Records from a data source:
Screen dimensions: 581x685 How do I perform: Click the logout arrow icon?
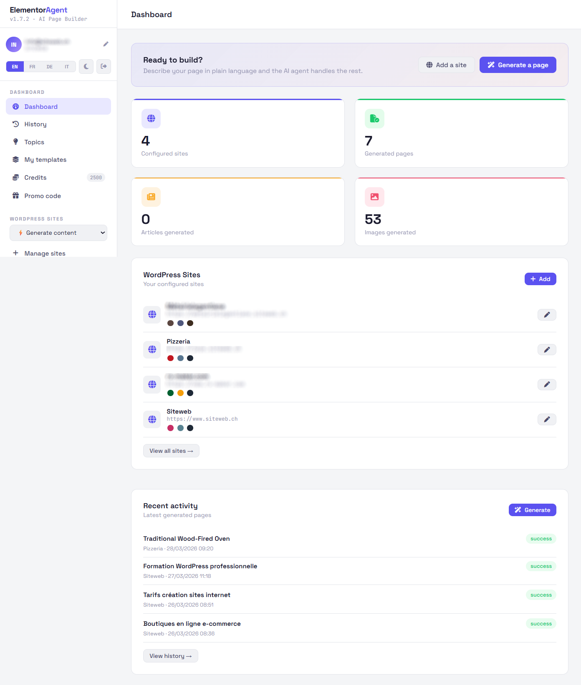coord(104,66)
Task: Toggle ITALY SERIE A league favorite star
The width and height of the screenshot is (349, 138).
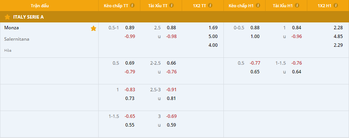Action: click(x=7, y=17)
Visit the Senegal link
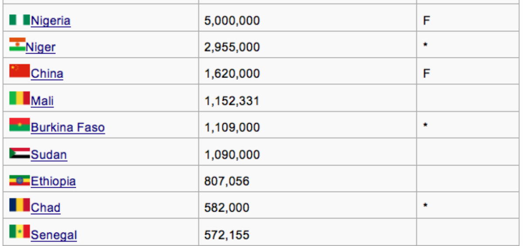 tap(54, 235)
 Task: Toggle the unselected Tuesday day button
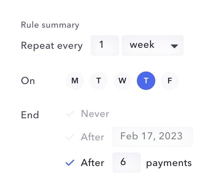pos(99,81)
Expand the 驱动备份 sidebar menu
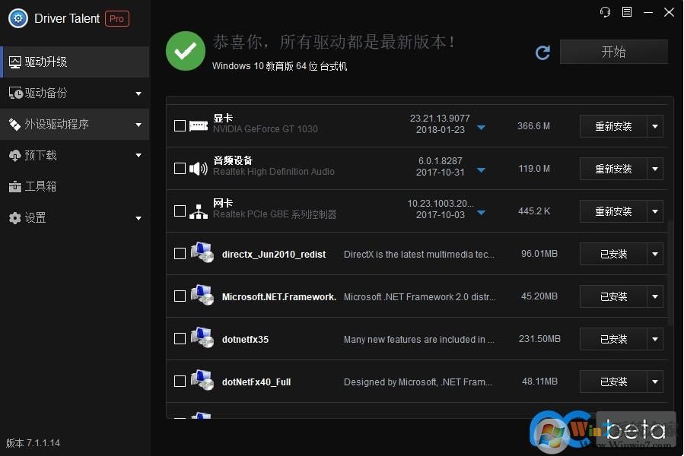 point(138,93)
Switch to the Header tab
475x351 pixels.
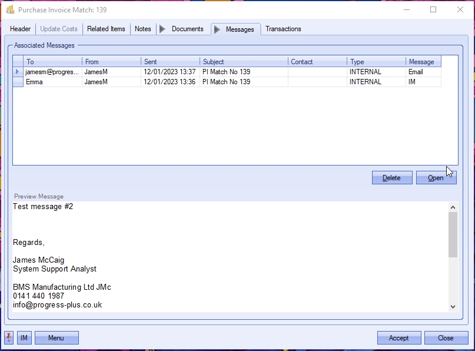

WHAT IS REQUIRED:
Copy out the rows above, swapping each "Toggle" for "Flip" and leaving everything else unchanged. Leave out the pictures.

FINISHED TASK:
Screen dimensions: 581x685 How do I perform: Click the logout arrow icon?
coord(104,66)
Task: Flip ITALY SERIE A league favorite star
The width and height of the screenshot is (349, 138).
Action: click(x=7, y=17)
Visit the Senegal link
 tap(54, 235)
 Task: Flip the unselected Tuesday day button
pos(99,81)
Expand the 驱动备份 sidebar menu
 point(138,93)
Switch to the Header tab
475x351 pixels.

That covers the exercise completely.